◆ DIRECTIONS FOR THIS TASK
All lines below between the line with "Where should I click to: Open the" and the line with "Task: Expand the Data Num dropdown", including both, must be copied exactly, and the pictures must be omitted.

◆ SOURCE INFORMATION
────────────────

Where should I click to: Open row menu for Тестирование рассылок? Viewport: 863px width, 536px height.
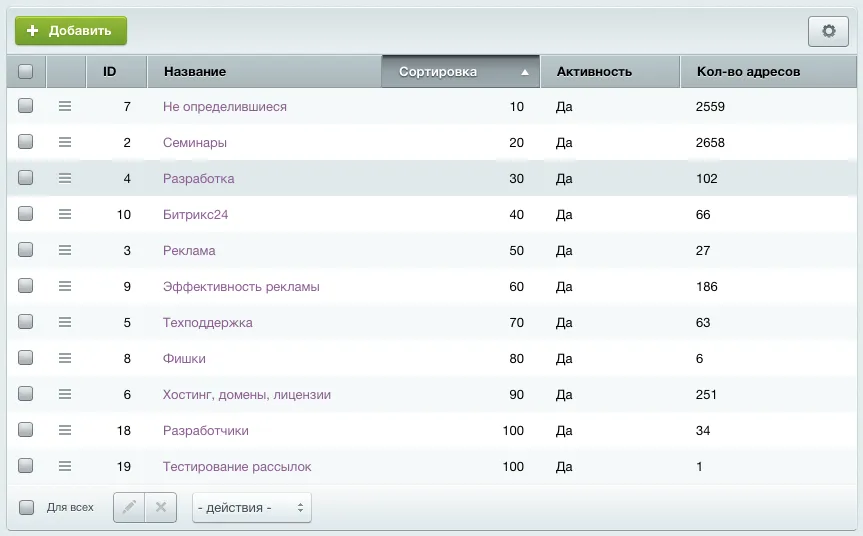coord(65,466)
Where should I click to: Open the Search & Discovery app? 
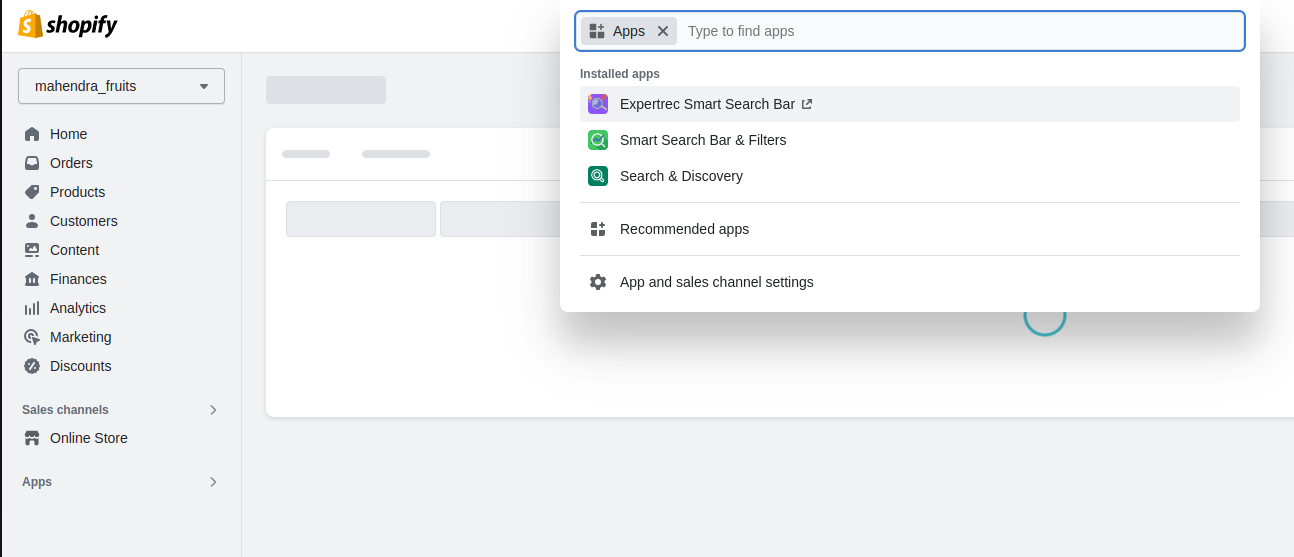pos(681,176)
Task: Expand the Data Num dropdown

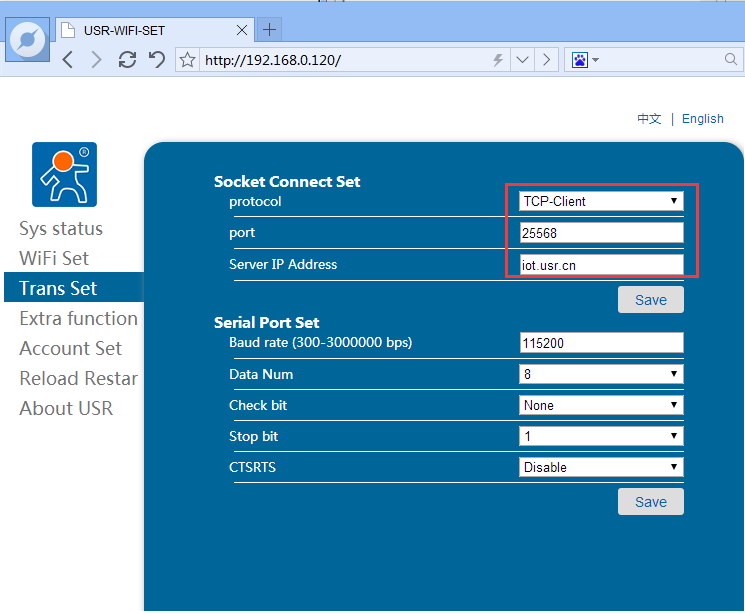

────────────────

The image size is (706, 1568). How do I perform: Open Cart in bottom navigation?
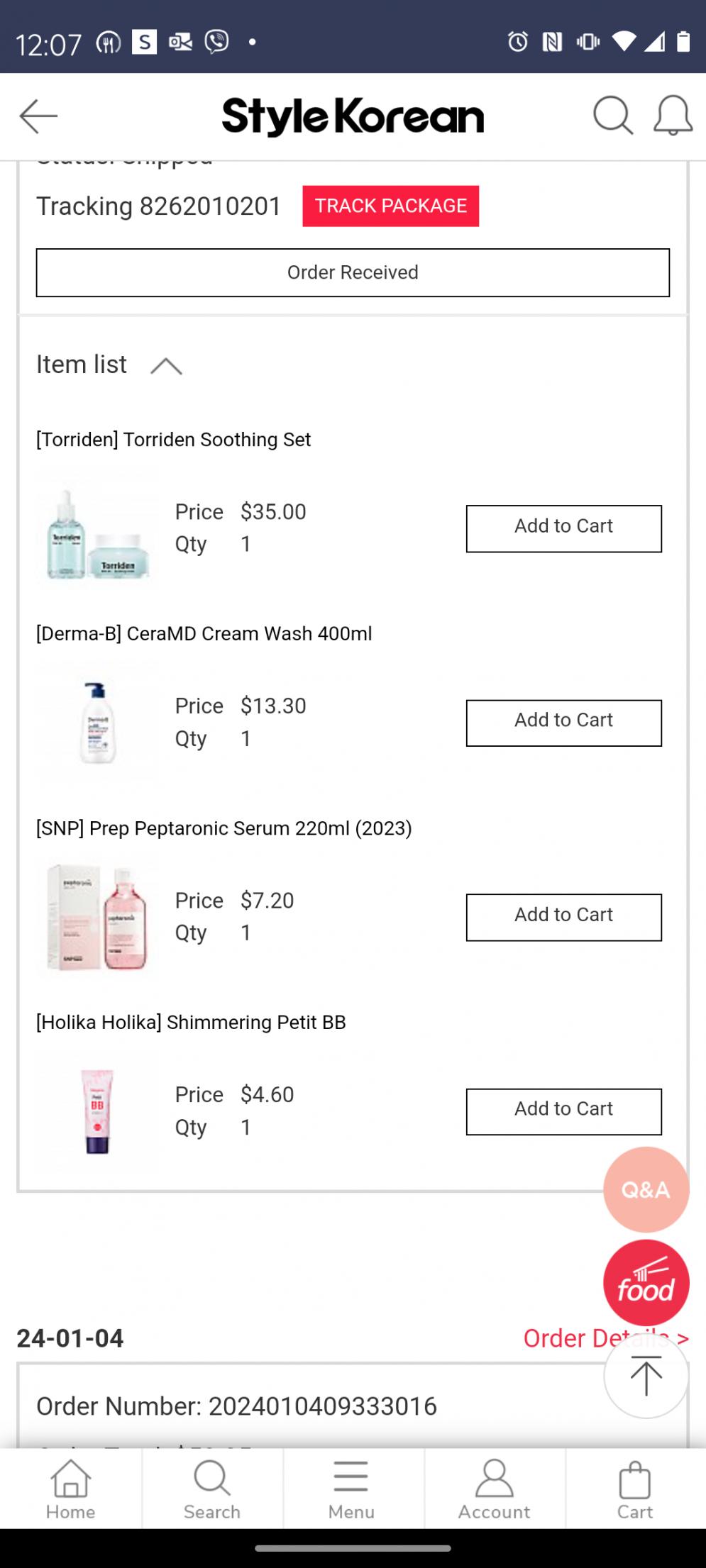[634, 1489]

────────────────

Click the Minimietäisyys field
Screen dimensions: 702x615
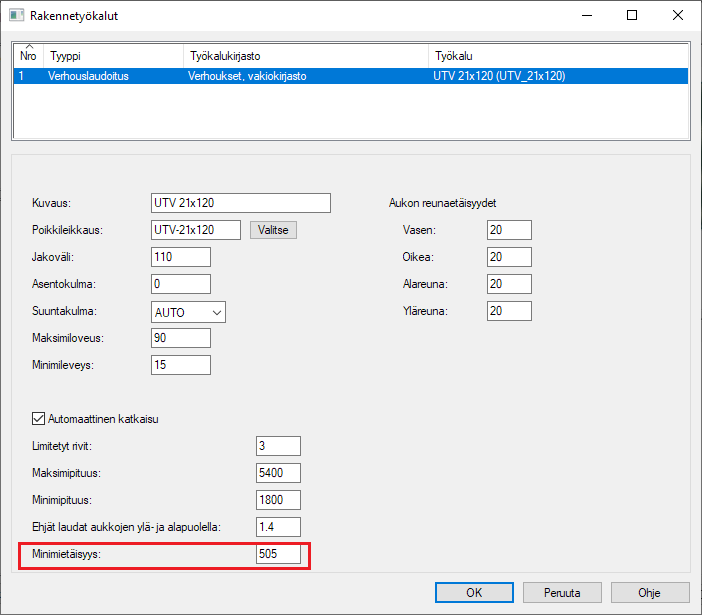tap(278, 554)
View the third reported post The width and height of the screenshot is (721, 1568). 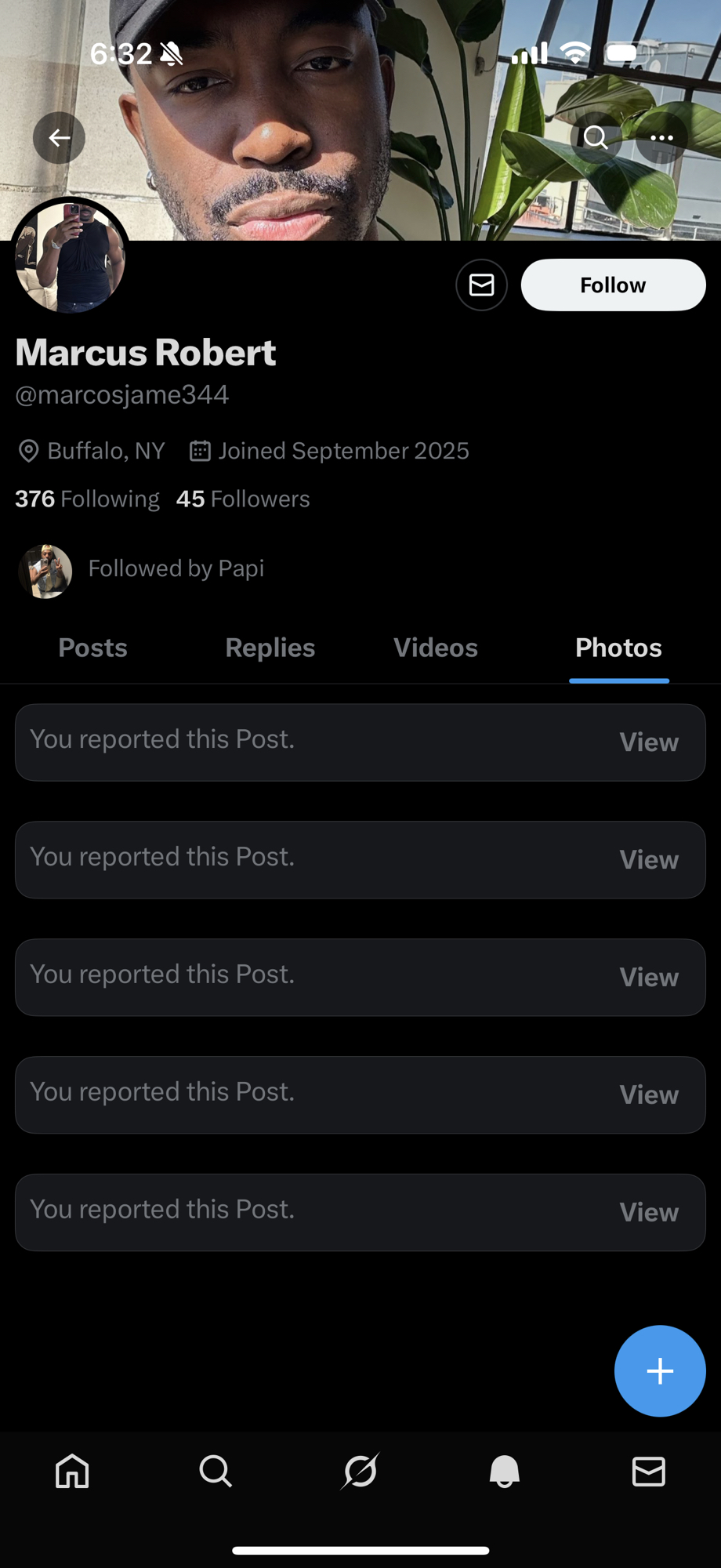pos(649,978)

────────────────

◆ SOLUTION BELOW
Where should I click to: Open the Search & Discovery app? 
pos(681,176)
Task: Expand the Data Num dropdown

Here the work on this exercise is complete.